=== EXCERPTED TEXT ===
--- START ---

I have downloaded Fusion 360 and have uploaded a couple gear drawings. It will take me a bit to get familiar, I think, as it all seems very strange. 

Rick


----------



## RickKr (Dec 30, 2018)

kp91 said:


> Fantastic project!!
> 
> 
> I used Mathias's program to make gears, you can export them as DXF and import them right into aspire. My gears were much bigger, your little ones took a heck of a lot of patience!


I found his program easy to use and was quite happy with its outputs that I imported into AutoSketch. The real test will be when I make the gears, if they work. I'm feeling lucky. 

Perhaps some patience. Didn't seem that way to me. I think using the 1/8" blade on the bandsaw made it so much quicker than on a scroll saw that it was fun. Might not be so much the next time. 

Rick


----------



## RickKr (Dec 30, 2018)

4DThinker said:


> Your patience is amazing. What you might also add is something that turning one gear set moves, such as clock hands or an iris (think old fashioned camera gear) mechanism. I grew up with Erector set kits given to me at Christmas time several years in a row by my grandfather (an architectural engineer). The joy in them was that after playing with them you ended up with (usually) a working toy that also was fun to play with. They also encouraged my imagination to make my own designs with the parts. The lasting box-of-parts toys typically had a destination reward for succeeding to put the parts together in a certain way.
> 
> 4D


We did not have an erector set when I was a kid. My father did operate a hobby shop as a second job, so I got to build all sorts of models. The ones I enjoyed the most were the balsa airplanes, large and small. He would hold hand-launch glider contests that we would enter and usually win. I have found some of those kits and have them squirreled away in hopes my granddaughter might some day help me build some. 

I agree about making the turning gears do something. Lift some marbles that then tumble down something is what I was thinking of. 

Rick


----------



## difalkner (Jan 3, 2012)

RickKr said:


> I have downloaded Fusion 360 and have uploaded a couple gear drawings. It will take me a bit to get familiar, I think, as it all seems very strange.
> 
> Rick


Check your email, Rick. I sent a guide on creating the gears within Fusion 360.

David


----------



## BalloonEngineer (Mar 27, 2009)

Gears are the gateway drug. Then wood gear clocks.

Then there are artists like Derek Hugger


----------



## 4DThinker (Feb 16, 2014)

--- END ---

=== EXTRACTED MATERIAL ===
--- START ---

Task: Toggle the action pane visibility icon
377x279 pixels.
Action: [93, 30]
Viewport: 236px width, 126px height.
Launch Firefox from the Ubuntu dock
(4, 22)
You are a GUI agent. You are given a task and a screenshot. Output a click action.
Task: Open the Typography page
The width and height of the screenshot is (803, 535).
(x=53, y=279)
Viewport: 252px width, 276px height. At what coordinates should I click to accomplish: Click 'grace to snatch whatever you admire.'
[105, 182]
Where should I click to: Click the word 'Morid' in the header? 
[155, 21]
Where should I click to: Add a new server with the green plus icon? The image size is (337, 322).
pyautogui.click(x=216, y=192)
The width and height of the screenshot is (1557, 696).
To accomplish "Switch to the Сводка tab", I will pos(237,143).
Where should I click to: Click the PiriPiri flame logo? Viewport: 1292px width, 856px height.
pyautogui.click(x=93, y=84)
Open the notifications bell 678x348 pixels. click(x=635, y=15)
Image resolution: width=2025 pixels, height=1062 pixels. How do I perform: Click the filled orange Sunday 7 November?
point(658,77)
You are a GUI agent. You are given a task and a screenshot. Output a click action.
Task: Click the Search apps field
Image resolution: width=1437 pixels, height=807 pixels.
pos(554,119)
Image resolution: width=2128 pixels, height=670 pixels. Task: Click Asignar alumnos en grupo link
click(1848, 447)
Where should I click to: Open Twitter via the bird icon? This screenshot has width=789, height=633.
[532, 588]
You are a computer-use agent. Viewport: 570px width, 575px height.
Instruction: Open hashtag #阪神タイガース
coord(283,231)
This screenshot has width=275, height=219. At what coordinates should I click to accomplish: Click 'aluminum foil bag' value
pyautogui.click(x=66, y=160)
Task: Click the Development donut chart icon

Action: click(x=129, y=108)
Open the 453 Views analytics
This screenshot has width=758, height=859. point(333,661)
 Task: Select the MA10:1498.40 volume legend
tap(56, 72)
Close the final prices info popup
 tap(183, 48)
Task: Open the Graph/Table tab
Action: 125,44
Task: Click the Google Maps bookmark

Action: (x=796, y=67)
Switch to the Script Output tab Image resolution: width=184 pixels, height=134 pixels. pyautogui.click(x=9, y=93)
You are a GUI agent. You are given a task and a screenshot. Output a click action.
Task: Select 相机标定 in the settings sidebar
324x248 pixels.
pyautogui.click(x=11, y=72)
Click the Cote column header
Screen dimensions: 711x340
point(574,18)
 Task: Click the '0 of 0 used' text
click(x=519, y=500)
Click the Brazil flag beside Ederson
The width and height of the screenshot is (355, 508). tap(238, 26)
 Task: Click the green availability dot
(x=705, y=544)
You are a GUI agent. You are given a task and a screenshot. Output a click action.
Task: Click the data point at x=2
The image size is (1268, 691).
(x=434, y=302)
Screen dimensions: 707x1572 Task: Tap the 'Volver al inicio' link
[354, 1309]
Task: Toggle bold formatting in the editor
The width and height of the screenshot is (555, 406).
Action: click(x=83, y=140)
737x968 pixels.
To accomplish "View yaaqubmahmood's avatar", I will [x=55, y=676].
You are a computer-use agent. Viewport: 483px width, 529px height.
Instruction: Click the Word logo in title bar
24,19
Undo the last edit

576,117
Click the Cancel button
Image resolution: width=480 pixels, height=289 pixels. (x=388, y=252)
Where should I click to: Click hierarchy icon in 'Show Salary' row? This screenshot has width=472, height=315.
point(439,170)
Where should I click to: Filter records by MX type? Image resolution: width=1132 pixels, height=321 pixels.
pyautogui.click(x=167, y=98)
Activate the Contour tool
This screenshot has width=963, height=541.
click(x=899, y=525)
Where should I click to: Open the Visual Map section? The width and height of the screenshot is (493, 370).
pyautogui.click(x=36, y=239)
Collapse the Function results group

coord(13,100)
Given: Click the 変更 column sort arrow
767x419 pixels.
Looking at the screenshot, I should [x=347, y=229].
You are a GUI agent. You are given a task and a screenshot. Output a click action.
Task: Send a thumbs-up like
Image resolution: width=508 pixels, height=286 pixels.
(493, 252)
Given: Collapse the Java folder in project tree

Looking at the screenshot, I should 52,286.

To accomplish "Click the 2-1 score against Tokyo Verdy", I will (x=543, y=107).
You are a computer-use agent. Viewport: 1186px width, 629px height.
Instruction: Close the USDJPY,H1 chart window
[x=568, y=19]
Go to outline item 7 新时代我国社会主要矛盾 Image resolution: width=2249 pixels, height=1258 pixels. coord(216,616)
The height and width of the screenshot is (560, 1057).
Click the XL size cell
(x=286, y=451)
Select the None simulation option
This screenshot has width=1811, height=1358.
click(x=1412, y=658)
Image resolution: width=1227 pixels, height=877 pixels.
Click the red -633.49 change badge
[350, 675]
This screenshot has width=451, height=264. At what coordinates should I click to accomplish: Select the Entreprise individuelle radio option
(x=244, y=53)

--- END ---

=== WRITTEN TASK A ===
In the gear-making forum thread, what size blade did Rick use on the bandsaw?
=== WRITTEN TASK B ===
List each distinct username that appears as a post header in the gear-making forum thread.
=== WRITTEN TASK C ===
Continue the gear-making forum thread by writing the post that comes after its last header.

=== WRITTEN REPLY A ===
A 1/8" blade.

=== WRITTEN REPLY B ===
RickKr, difalkner, BalloonEngineer, 4DThinker

=== WRITTEN REPLY C ===
If marbles are used in the gear set how about making a couple of marble gears? Not sure how well they would work, but instead of meshing teeth make coves in each so that only when a marble drops through it engages mating gears and gravity spins them. Or glue marbles into one gear that ride in coves on the mating gear. Let the marbles serve as the teeth for the gears. Or every other cove in two mating gears has a marble glued into it. 

Sorry, but once you said "marbles" I've been possessed by the possibility of marble gears. 

4D


----------



## BalloonEngineer (Mar 27, 2009)

4DThinker said:


> Sorry, but once you said "marbles" I've been possessed by the possibility of marble gears.
> 
> 4D


Do NOT, I repeat DO NOT search YouTube for "marble machine" unless you have lots of time on your hands...


----------



## RainMan 2.0 (May 6, 2014)

4DThinker said:


> If marbles are used in the gear set how about making a couple of marble gears? Not sure how well they would work, *but instead of meshing teeth make coves in each so that only when a marble drops through it engages mating gears and gravity spins them. *Or glue marbles into one gear that ride in coves on the mating gear. Let the marbles serve as the teeth for the gears. Or every other cove in two mating gears has a marble glued into it.
> 
> Sorry, but once you said "marbles" I've been possessed by the possibility of marble gears.
> 
> 4D


That’s a very unique idea. Something I’d like to see implemented.


----------



## RickKr (Dec 30, 2018)

I've been "offline" for a while working on a number of things, learning Fusion 360 and working with David (difalkner) on cutting a set of one of each of my three sizes of gears. It took me quite a while to generate Fusion 360 drawings of the gears such that David could use them to generate the code he needed to run his CNC router, but that is all done, as are the three gears. 










I really want to thank David for his generous help with the Fusion 360 3D CAD program. Although I've been creating complex working drawings of multiple parts, drawn in full assembly, with dimensions, all on separate layers, for years, I have always struggled with the 3D programs. I have tried TurboCAD 2D/3D and I tried SketchUp when if first came out and was free. Couldn't get past the initial learning hurdles and gave up. I stuck with it with Fusion 360 and I'm glad I did. It was only truly possible because Fusion 360 had a spur script that generated the gears based on key parameters. I'd have never been able to draw the gears myself at my current level. Still, getting the center and peg holes and the spokes draw in and extruded was challenge enough. Thanks, David. David also put me on to and excellent youtube "lesson" series by Lars Christensen. Excellent stuff, but I'd completed the my work on the gears before really benefiting from it. 

Once the Fusion 360 work of creating the drawings was done, I asked David to cut a set of gears for me, through his business, Curly Wood Shop (see his signature block). He did and I now have a beautiful set of three gears, in Baltic birch plywood (BBP), that I will use for one or more of: 1) use as templates/patterns for cutting an all new set of 18 gears (6 of each size), 2) use as patterns for modifying my existing gears, if it is feasible, or 3) bail on making any new gears or modifying old ones and have David cut the remaining 15 for a complete set out of BBP. 

To do either 1) or 2) above, I would have to build or buy a pin guide for my router table because the radii in the bottom of the tooth gullets are 1/16", which means a 1/8" dia. cutter and I have yet to find any flush trim bearing guided 1/8" router bits. 

I'll get into my attempts at making a pin guide in a subsequent post.

Rick


----------



## RickKr (Dec 30, 2018)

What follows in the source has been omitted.